-------- Exercise input

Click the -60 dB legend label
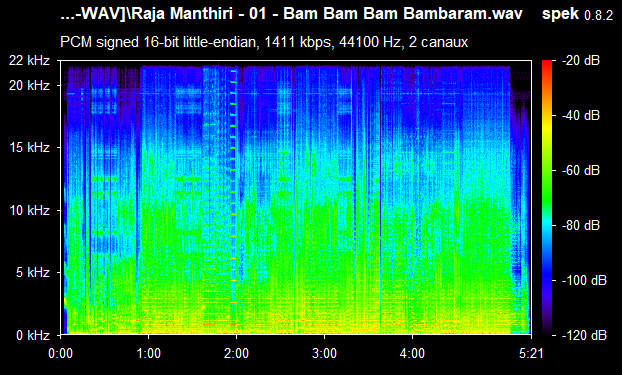 tap(581, 171)
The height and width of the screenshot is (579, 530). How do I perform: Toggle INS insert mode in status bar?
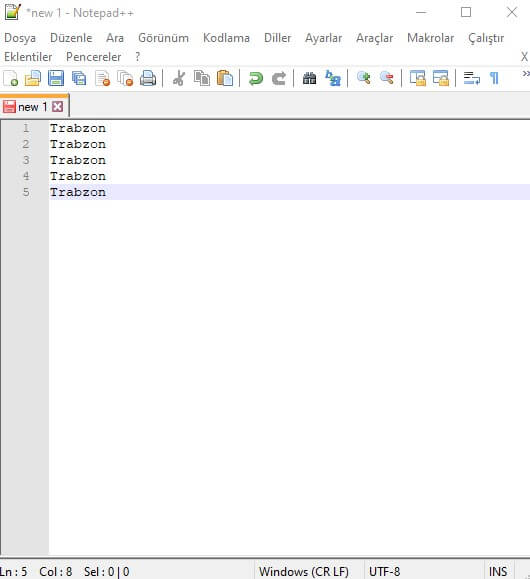coord(497,571)
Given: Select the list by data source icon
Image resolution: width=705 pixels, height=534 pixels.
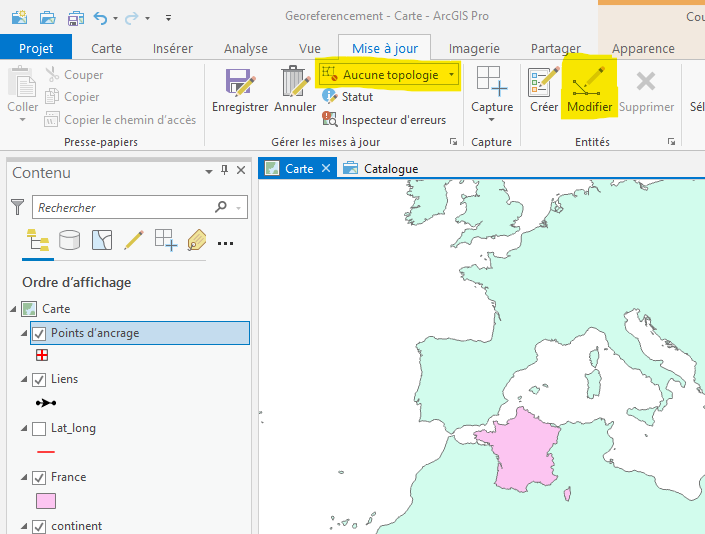Looking at the screenshot, I should [70, 240].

----------------

Requirement:
Rewrite the listing above with "status bar" changed to "bottom bar" and everything else left as it is. Omit the pictures.

Solved exercise:
Click the -60 dB legend label
 tap(581, 171)
The height and width of the screenshot is (579, 530). How do I perform: Toggle INS insert mode in bottom bar?
coord(497,571)
Given: Select the list by data source icon
Image resolution: width=705 pixels, height=534 pixels.
Looking at the screenshot, I should [70, 240].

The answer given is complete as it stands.